- Arcade flyer
- Developer: Vectorbeam
- Publisher: Cinematronics
- Designers: Dan Sunday Larry Rosenthal
- Platform: Arcade
- Release: November 1979
- Genre: Shooter
- Mode: Single player
- Arcade system: Vectorbeam hardware

= Tail Gunner =

1979 video game

Tail Gunner is a monochrome vector arcade game created by Vectorbeam in 1979. The premise of the game is that the player is the tailgunner of a large space ship. Enemy spacecraft attack the vessel in groups of three, and the player must aim a set of crosshairs and shoot the enemies before they slip past the player's cannons. Because of the game's viewpoint, instead of appearing to fly into the starfield, the stars move toward the left and center of the screen.

In addition to shooting down the enemy ships, the player is also given limited use of a shield that can block ships from passing.
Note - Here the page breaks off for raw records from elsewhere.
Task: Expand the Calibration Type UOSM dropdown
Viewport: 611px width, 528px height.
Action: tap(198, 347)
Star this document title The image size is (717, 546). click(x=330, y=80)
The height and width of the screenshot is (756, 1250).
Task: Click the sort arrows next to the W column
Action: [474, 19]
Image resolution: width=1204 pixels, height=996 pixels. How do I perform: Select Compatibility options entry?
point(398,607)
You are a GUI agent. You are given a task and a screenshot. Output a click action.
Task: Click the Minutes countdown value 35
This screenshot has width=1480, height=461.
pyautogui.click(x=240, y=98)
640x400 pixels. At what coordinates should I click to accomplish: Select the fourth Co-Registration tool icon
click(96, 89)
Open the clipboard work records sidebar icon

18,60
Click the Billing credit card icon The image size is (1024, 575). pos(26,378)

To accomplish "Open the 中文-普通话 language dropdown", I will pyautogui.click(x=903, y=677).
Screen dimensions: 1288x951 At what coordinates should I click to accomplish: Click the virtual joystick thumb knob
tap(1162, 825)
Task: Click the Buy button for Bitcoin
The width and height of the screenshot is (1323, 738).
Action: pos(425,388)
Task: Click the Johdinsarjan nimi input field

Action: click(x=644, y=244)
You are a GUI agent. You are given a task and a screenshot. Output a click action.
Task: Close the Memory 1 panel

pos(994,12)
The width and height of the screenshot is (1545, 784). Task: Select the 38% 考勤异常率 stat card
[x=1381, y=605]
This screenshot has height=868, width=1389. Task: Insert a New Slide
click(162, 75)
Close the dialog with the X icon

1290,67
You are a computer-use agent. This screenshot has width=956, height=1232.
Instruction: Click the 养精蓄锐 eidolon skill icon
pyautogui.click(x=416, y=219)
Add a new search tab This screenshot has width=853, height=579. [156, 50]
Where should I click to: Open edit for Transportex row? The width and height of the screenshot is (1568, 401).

The game ends when ten ships slip past the player's cannon. The game was sold as Tail Gunner II in a sit down cabinet and its controls consisted of a single metal joystick with fire button integrated to the tip.

Tail Gunners sound card was more complicated than any Cinematronics/Vectorbeam game before it. The cabinet uses the monitor's DAC to translate input from the joystick, so other games cannot necessarily be mounted in a Tail Gunner cabinet.